# Not quite fish, but tank pets...crabs?



## harleraven (Sep 4, 2012)

So, my husband has decided he is stealing the 10 gallon tank I found on Craigslist and wants to use it for something "else". What "else" has not yet been determined. He is thinking some kind of crab or amphibian.

So we saw these really cool-looking crabs, but I cannot find any info on their care anywhere online! Panther crabs and purple matano crabs. I am not sure if they just have different common names. I think they might be just colour morphs of or related to vampire crabs/Halloween crabs? 

Similar patterns to this, but somewhat different colours: http://www.flickr.com/photos/emanuelebiggi/3982693919/

Moon crabs, vampire crabs, and Halloween crabs all seem to be either closely related or the same species. I keep seeing the name used for different-looking crabs.


----------



## ChoclateBetta (Jul 22, 2012)

First many crabs need a lot of land space and many are brackish.


----------



## harleraven (Sep 4, 2012)

I don't care if they are brackish, honestly.  They'd be the only thing in the tank (since I know a lot of crabs have a tendency to eat non-crab tankmates!), so they would be able to have whatever set-up they need. They are on part land at the LFS, so I assume that is what they need. If we got them, they'd go in a half land, half water tank.


----------



## Olympia (Aug 25, 2011)

Hope this helps -deep breath-

Moon crabs & halloween crabs- _Gecarcinus quadratus_:
Though there may be more (sub)species, for the sake of care they're all the same. Originates from South American beaches. Primarily a land crab, their care is pretty much the same as hermit crabs. Meaning lots of land, humidity, fresh and salt water. 









Vampire crab- _Geosesarma sp.:
_A primarily terrestrial crab as well, but smaller than the moon crab. These prefer closer to 1/3 water, 2/3 land. Could be harder to locate. They are freshwater but _need _hard, alkaline water. These crabs come from the island of Sulawesi, where many oceanic animals have adapted to living in the high pH (8ish) freshwater systems there.









Panther crab- _Parathelphusa panthernia:
_This is another freshwater crab from Sulawesi (again will require the pH 8 water). However this one is fully aquatic (though they appreciate having a raft to climb onto every now and then). I've seen people keep them in fish tanks, but crabs will be crabs and causalities are possible. 









The photos should help, people LOVE making up names and such for these animals, which can be confusing. 10 gallons is quite small for crabs, they like colonies to live in (at least 3 is a good starting point). All crabs are omnivores that love a mixed diet. The crabs on land appreciate a heat lamp and to be slightly above room temperature (22-26C in general off the top my head). 

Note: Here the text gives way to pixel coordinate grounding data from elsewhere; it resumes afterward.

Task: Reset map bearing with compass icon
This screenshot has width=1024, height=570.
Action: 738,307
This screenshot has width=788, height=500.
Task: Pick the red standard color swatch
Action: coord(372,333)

Some other crabs to look into are fiddlers (brackish water), red clawed crabs (brackish water) and hermit crabs (salt/fresh). These are the three most common crabs seen in stores generally.


----------



## ThePearlFish (Mar 31, 2009)

What about a colony of shrimp? They are crustaceans and are active from what I've heard. Or some ADFs?


----------



## harleraven (Sep 4, 2012)

So probably no go on the crabs for the 10 gallon, since they like company. For the vampires, I've read anything from keep them in pairs in a 10 gallon to 5 gallon for a single. You never know what to trust on the internet!

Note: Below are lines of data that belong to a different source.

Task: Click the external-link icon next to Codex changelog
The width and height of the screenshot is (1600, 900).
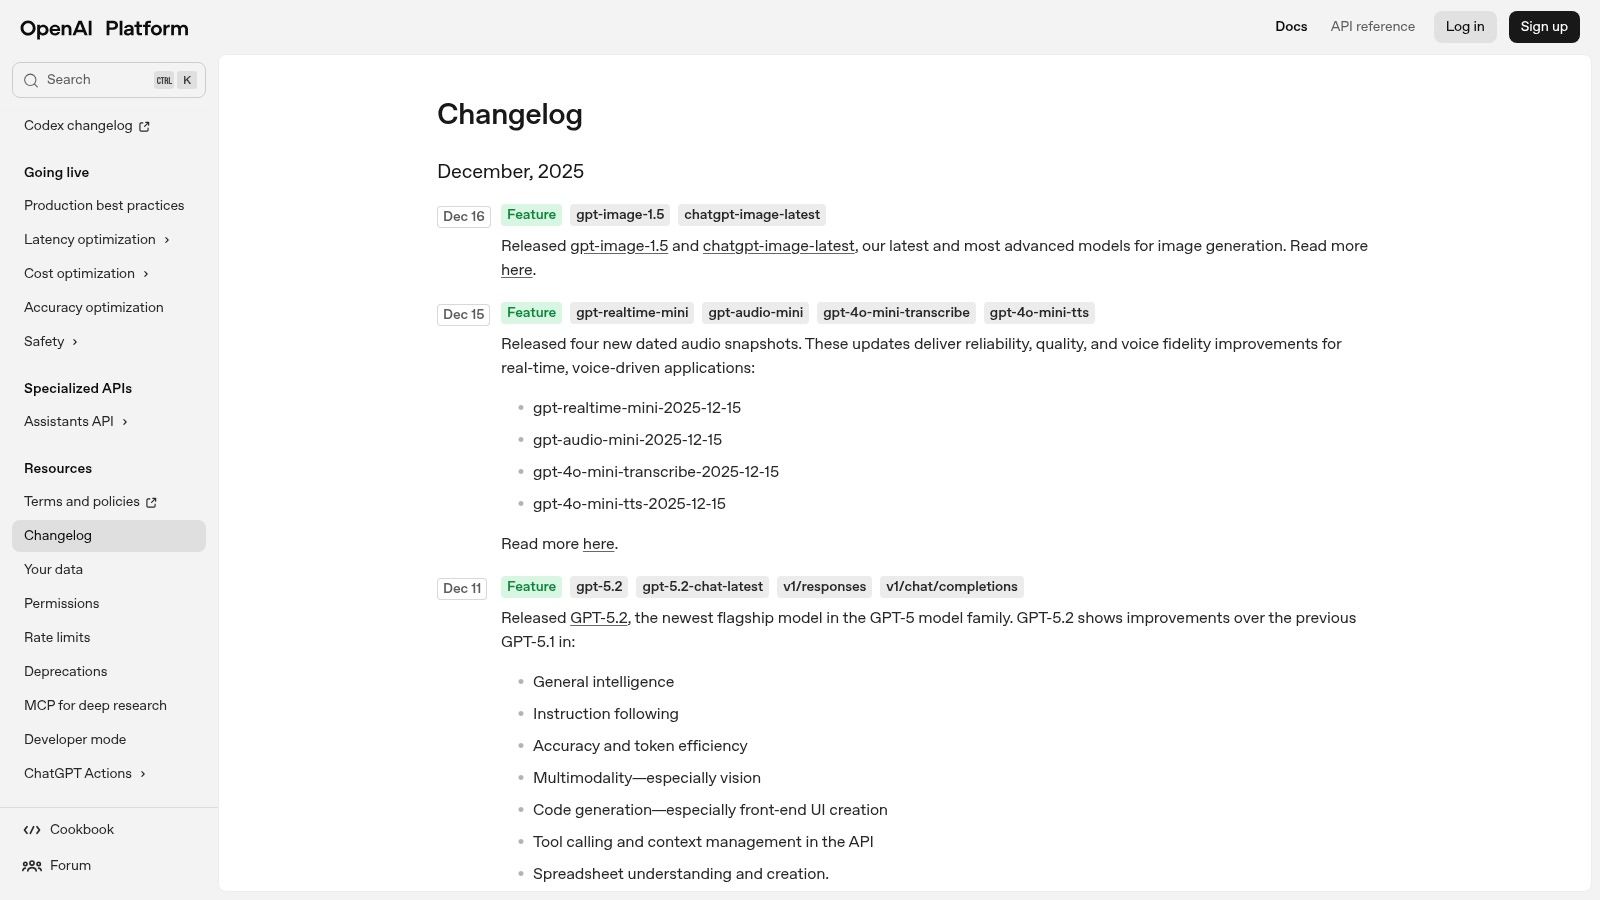Action: point(143,126)
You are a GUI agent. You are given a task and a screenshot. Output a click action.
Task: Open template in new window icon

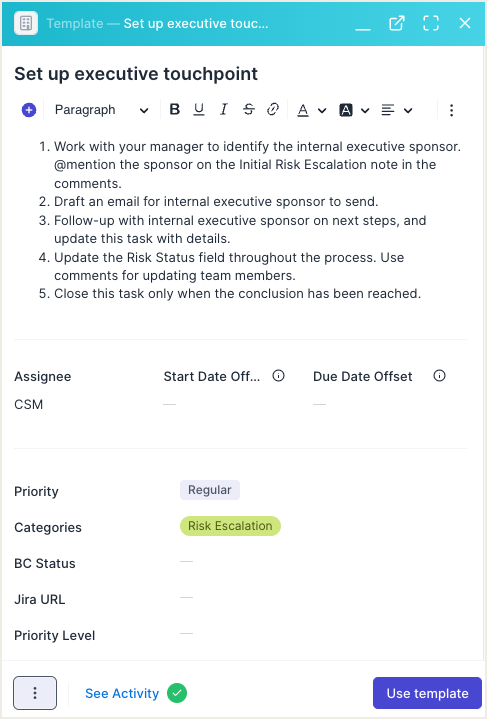[397, 23]
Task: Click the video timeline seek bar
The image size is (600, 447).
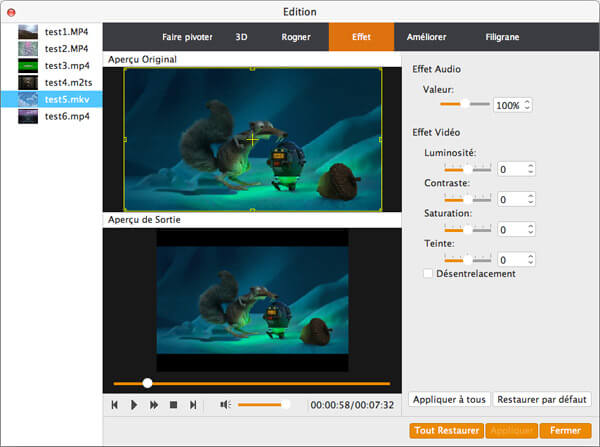Action: (251, 383)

He doesn't want shrimp. LOL.

Other than ADF are there any good amphibians for a 10 gallon, aquatic or otherwise? (I know all amphibians need moisture, but not all need flat out aquariums).


----------



## Olympia (Aug 25, 2011)

Pacman frog? Chubby frog? Amphibians aren't too exciting of pets.


----------



## ThePearlFish (Mar 31, 2009)

Salamander, frog of some sort, newt? I don't know tank requirements for each though. Or you could go with a small reptile like a Leopard Gecko.


----------



## MyRainbowBettaFish (May 9, 2012)

what about an axolotl? i dont know their tank requirements though...


----------



## bananasammy8 (Jun 28, 2012)

Axolotls need a miminum of 10 gallons and 5 more for each additional so you have the right size for one they are adorable and I have some babies right now!


----------



## harleraven (Sep 4, 2012)

I love axols! Not sure what Dan thinks about them, though. I pointed them out to him at the pet store, and he kind of passed them over. It's hard pleasing some people. XD

I loved my toad when I was a kid! I beg to differ about them not being exciting.


----------



## Connierodz (Oct 8, 2012)

bananasammy8 said:


> Axolotls need a miminum of 10 gallons and 5 more for each additional so you have the right size for one they are adorable and I have some babies right now!

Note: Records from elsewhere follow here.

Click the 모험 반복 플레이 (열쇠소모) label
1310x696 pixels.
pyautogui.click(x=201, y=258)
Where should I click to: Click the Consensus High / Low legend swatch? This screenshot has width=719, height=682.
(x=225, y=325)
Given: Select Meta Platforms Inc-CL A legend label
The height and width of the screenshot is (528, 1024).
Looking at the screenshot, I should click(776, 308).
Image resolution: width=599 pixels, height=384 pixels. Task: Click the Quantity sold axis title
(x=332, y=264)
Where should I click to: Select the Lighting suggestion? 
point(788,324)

Are you selling the axolotls? I really want one..they are so cute!


----------



## ChoclateBetta (Jul 22, 2012)

MyRainbowBettaFish said:


> what about an axolotl? i dont know their tank requirements though...


Cold water


----------



## bananasammy8 (Jun 28, 2012)

No I just got some from a person on this forum. She doesn't have any now I don't think but some in the near future.


----------



## pittipuppylove (Feb 23, 2012)

You could house two (maybe three, if you really wanted to push it) fire-bellied toads in a ten gallon. I've had them before and they can be pretty darn entertaining to watch!
_Posted via Mobile Device_


----------